-- Task set --
1. Print the forum thread from "Andy, thanks for" up to and including "for my nickname...".
2. Answer these questions using the forum thread:
(a) What does the hexagonal symbol on the Ellinis deck plan represent?
(b) At which dock was the conversion said to give the ship a very stylish look?
(c) Who is named as the author of "the chandris liners"?

Britanis, the hexagonal symbol you see on the Ellinis deck plan is a childrens roundabout. Have seen pictures of it but cannot remember in which brochure as I have a very extensive collection on Chandris. Makes sense though as it is the perfect spot outside the playroom and beside the childrens pools.......nowadays the equivalent would be a computer with games!!!!!!!!
best regards, Henry

----------


## britanis

i never built a roundabout ;-))))

----------


## Ellinis

Σε ευχαριστώ για την αφιέρωση Ben! Το "κώλημα" με το συγκεκριμένο σκαρί το είχα από μικρός...  :Roll Eyes (Sarcastic): 
Με θυμάμαι, παιδί ακόμη, που είχα πάρει τηλέφωνο στα γραφεία του Χανδρή για να ρωτήσω τι έχει απογίνει το ΕΛΛΗΝΙΣ. Μια κοπέλα μουα απάντησε με έκπληξη γιατί θέλω να μάθω για το ΕΛΛΗΝΙΣ αλλά δεν μου έλυσε την απορία. Πρέπει να ήταν ακόμη παροπλισμένο τότε.

----------


## britanis

it is the first time sad i see real the deckplan from the ellinis,and i think have more style  than my britanis
great stairs house
pool
it was a great ship

----------


## Ellinis

I agree Andy, she was more elegant. The conversion at Smith's Dock gave her a very stylish look.

----------


## britanis

have you the book WHITE SHIPS ?
it is my holy matson bible

----------


## Ellinis

Unfortunately nο, but I have "the chandris liners" by Peter Plowman which is a bible for Chandris ships.

----------


## britanis

;-))i have it too

is this the roundabout??

----------


## Henry Casciaro

> is this the roundabout??


No, its the type of open roundabout that you get in parks or childrens playgrounds. They are open and the child can get on and hold on to the bars.........do you know the one I mean? they don't have horses or anything to get up on . If I find a picture of one i will send it but don't worry about it too much as its too small a detail to appear on your model at the stern of the vessel!!!!
Best regards

----------


## britanis

my new roundabout :Razz: 
the pool :Razz: 
funnel :Razz: 
and ship :Razz:

----------


## britanis

in a view days sail the ELLINIS again

----------


## britanis

you can go on board

----------


## Henry Casciaro

> you can go on board


Andy, thanks for your updates on Typaldos and congratulations on your excellent models. You have a great talent and you should think of one day exhibiting these great pieces of art in a maritime exhibition in Athens/Piraeus or in one of the Nautilia funtions for all to admire. Really I think they are incredible. I have many detailed ships models in lead which I have bought and collected over the years and some of them are really good, but I must say that these models that you make are quite outstanding and meritorious.
Anyway thought that the attached photo of Ellinis would be useful for you in your present task. And well done on the roundabout! Best regards Henry.
scan0019.jpg

----------


## Ellinis

:shock: Wow! now anyone can understand why I chose this *S*hip for my nickname...

----------


## Apostolos

Fantastic photo!!! Thanks for the sharing!

----------


## britanis

thank you henry for your words and the great picture

----------


## britanis

i want make a crossing betwen britanis and ellinis at the sea!
is that real or she have never a "Date" in a port???

-- Raw rows --

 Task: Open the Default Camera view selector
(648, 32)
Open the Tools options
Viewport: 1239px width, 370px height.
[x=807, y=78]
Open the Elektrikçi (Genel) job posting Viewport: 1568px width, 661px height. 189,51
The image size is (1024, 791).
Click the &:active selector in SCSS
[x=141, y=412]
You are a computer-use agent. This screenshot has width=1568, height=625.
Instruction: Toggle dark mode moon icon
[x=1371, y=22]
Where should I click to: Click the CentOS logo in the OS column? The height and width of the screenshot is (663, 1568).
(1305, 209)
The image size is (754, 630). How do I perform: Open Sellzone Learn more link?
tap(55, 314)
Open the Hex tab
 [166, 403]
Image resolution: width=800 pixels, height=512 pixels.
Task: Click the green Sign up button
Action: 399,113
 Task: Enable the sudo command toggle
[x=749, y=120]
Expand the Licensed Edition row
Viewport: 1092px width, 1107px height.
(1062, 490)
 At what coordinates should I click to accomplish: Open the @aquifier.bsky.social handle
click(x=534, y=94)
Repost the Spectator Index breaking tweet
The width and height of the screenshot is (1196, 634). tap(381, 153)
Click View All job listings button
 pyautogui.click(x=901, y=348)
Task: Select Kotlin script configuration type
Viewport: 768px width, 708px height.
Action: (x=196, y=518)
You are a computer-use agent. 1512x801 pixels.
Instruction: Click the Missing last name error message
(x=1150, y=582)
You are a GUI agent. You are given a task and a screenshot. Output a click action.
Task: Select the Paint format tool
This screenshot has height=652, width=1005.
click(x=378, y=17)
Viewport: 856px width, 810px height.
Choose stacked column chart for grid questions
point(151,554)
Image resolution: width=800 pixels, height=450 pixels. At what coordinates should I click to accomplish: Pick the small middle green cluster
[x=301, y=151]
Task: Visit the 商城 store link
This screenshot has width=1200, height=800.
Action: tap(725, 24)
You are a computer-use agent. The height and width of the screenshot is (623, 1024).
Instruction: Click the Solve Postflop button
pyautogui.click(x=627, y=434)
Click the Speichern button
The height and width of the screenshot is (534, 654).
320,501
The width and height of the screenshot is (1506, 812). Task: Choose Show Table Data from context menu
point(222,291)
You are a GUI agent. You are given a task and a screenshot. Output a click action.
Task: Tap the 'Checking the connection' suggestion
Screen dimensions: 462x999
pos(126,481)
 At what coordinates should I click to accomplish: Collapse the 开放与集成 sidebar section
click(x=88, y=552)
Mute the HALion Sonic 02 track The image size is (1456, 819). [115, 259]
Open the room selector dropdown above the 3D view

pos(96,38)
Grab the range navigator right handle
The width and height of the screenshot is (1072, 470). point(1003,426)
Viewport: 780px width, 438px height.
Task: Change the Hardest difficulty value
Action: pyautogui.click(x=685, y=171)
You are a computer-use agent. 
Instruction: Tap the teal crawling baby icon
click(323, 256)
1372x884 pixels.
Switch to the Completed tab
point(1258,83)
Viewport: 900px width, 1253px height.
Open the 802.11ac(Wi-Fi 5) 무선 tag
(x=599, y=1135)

-- Expected outputs --
1.
Andy, thanks for your updates on Typaldos and congratulations on your excellent models. You have a great talent and you should think of one day exhibiting these great pieces of art in a maritime exhibition in Athens/Piraeus or in one of the Nautilia funtions for all to admire. Really I think they are incredible. I have many detailed ships models in lead which I have bought and collected over the years and some of them are really good, but I must say that these models that you make are quite outstanding and meritorious.
Anyway thought that the attached photo of Ellinis would be useful for you in your present task. And well done on the roundabout! Best regards Henry.
scan0019.jpg

----------


## Ellinis

:shock: Wow! now anyone can understand why I chose this *S*hip for my nickname...

2.
(a) A children's roundabout.
(b) Smith's Dock.
(c) Peter Plowman.